José Mª Castillo, 15-Julio-2012
Este artículo de José Mª Castillo, tan ceñido al evangelio como a la actualidad, es la segunda parte del que publicó en su blog el 10 de julio: El dinero y el Evangelio: lavado de dinero. Me temo que “el clamor que le arrancan a mi pueblo sus capataces” no lo van a oír los autoproclamados representantes de Dios, más atentos a otras voces alagüeñas en San Justo o Castelgandolfo. Gracias, José María, por hacer resonar con libertad la voz del pueblo y de Jesús.
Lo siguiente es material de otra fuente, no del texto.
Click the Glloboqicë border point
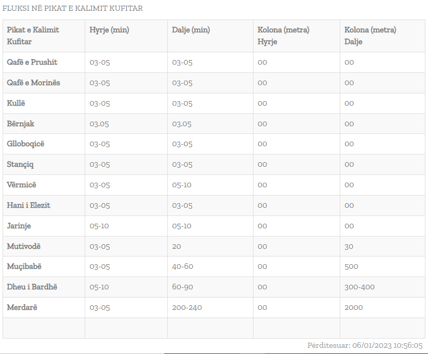The width and height of the screenshot is (428, 354). pos(26,144)
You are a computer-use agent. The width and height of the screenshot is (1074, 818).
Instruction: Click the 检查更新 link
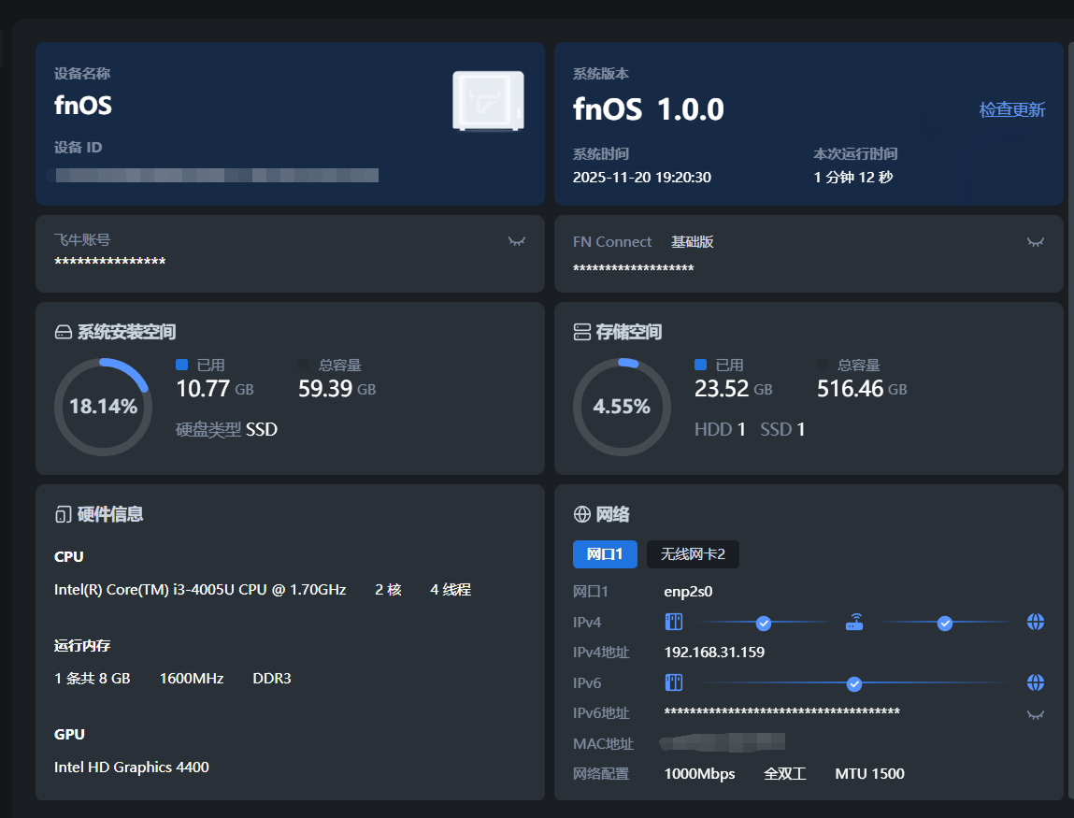pyautogui.click(x=1011, y=109)
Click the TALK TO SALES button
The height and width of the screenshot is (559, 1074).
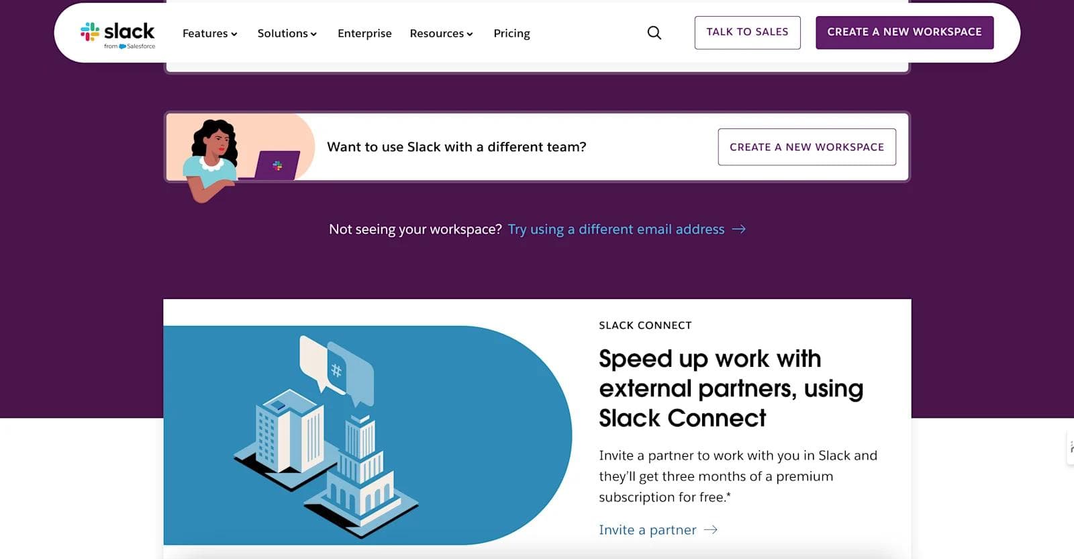click(x=747, y=31)
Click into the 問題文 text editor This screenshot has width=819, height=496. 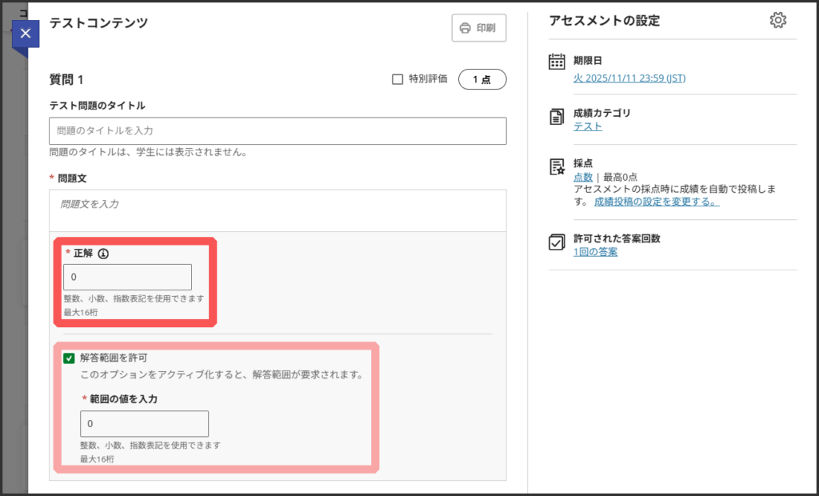click(x=277, y=210)
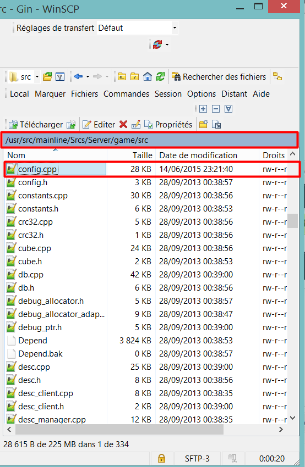Refresh the remote directory listing
The width and height of the screenshot is (305, 467).
[x=160, y=76]
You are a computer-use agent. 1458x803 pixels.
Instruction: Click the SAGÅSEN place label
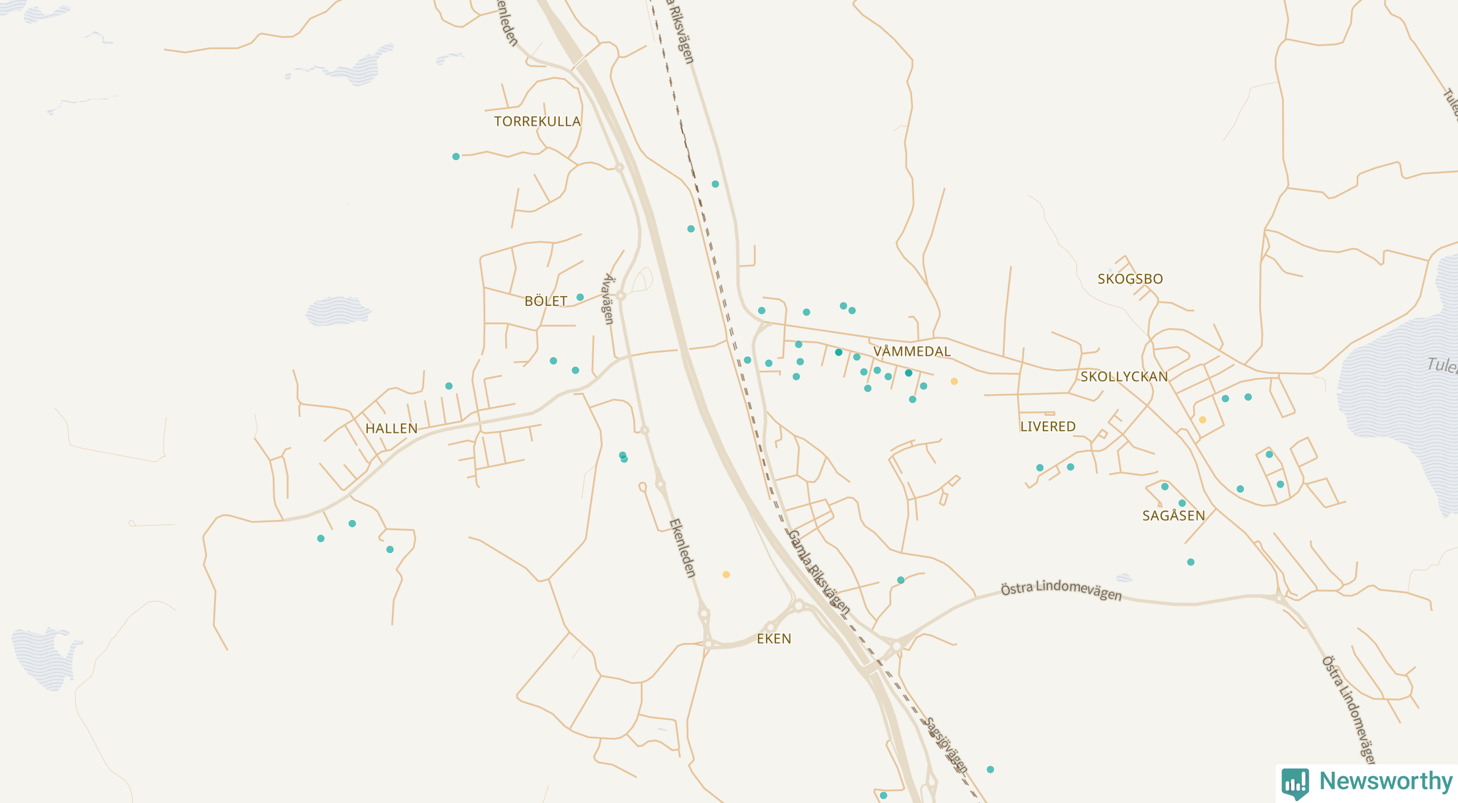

AD. (ATRIO)
El efecto más perverso que seguramente produce la abundancia de dinero (“chrêma”) (Mc 10, 23; Lc 18, 24) es que, en un número de casos muy alto y muy alarmante, al rico, al que disfruta de patrimonio y fortuna (“hypárchonta”) (Lc 8, 3; 11, 21; 12, 15. 33. 44; 14, 33; 16, 1. 14; 19, 8), lo hace insensible ante el sufrimiento de los demás.
Lo estamos viendo estos días. Y España entera lo sabe. Para recortar 65.000 millones de euros, este año y el que viene, el Gobierno del PP ha tomado una serie de medidas que agravan más el sufrimiento de los que menos tienen y menos ganan, al tiempo que amplía y mejora la ya privilegiada situación de los ricos. Y cuando el presidente Rajoy anuncia sus medidas de ajuste en el Parlamento, la gente de su partido aplaude las decisiones que van a hundir más en la miseria a los que peor lo pasan, sin que faltara el repugnante grito de la elegante rubia: “¡Que se jodan!”. ¿Puede haber mayor insensibilidad ante el sufrimiento ajeno? Como acaba de decir el conocido escritor Juan José Millás, “a la mierda los enfermos, los pobres y los viejos y bienvenidos los chorizos de siempre. ¿Viva Gürtel!”
Se comprende que el Evangelio sea tan duro cuando habla de la insensibilidad ante el sufrimiento de los más desgraciados. El relato más duro sobre este penoso asunto es la parábola del rico epulón y el pobre Lázaro (Lc 16, 19-31). El hecho es que Jesús presenta el caso de dos hombres que viven en la misma casa: uno bien instalado en su mansión; el otro en el “portal” (“pylôn”, parte del edificio que está dentro de la puerta) (M. Zerwick). Uno, el rico, vestido con refinamiento y “banqueteando todos los días”; el otro, un pobre, tirado en el portal, y tan rematadamente mal, que estaba “cubierto de llagas” y anhelando poder comer algo de lo que tiraba el rico. Y ni eso se lo daban, Más aún, la miseria de este hombre era tal, que “incluso se le acercaban los perros para lamerle las llagas”.
Una situación así, mantenida durante ni se sabe el tiempo, es el retrato perfecto de una gran canallada: la insensibilidad del rico ante el dolor del pobre. La misma insensibilidad del sacerdote y el levita, que, según la parábola del buen samaritano (Lc 10, 30-35), pasaron de largo cuado vieron al moribundo, robado y apaleado, en la cuneta del camino. En este caso, la insensibilidad que es, no sólo egoísta sino además inconsciente, cuando a la seguridad “egoísta”, que proporciona el dinero, se suma la seguridad, “con buena conciencia”, que nos da la religión. Los observantes, que no tienen problema económico alguno, son la gente seguramente más insensible ante el sufrimiento humillante de los pobres. Su “generosidad” no suele pasar de la limosna, pero manteniendo la desigualdad y la distancia entre el rico y el pobre. Y para eso, la resignación que proporcionan las creencias es un argumento bastante eficaz.
Lo que estamos pasando y sufriendo con esto de la crisis tiene mucho que ver con la insensibilidad ante el sufrimiento de los pobres. ¿Qué explicación tiene, si no, que los obispos se pongan a hablar del amor familiar cuando hay tanta gente al borde del suicidio? ¿Cómo se explica que la “derecha más religiosa” sea la que ha legislado las medidas más duras contra los pobres, haciendo la vista gorda ante la abundancia de los más ricos? Y nuestros obispos siguen callados. ¿Por qué no se echan ahora a la calle como lo hicieron cuando aquello de los homosexuales? ¿Por qué será que la religión hace a los hombres de Iglesia tan sensibles en unas cosas y tan insensibles en otras? ¡Qué raro es todo esto!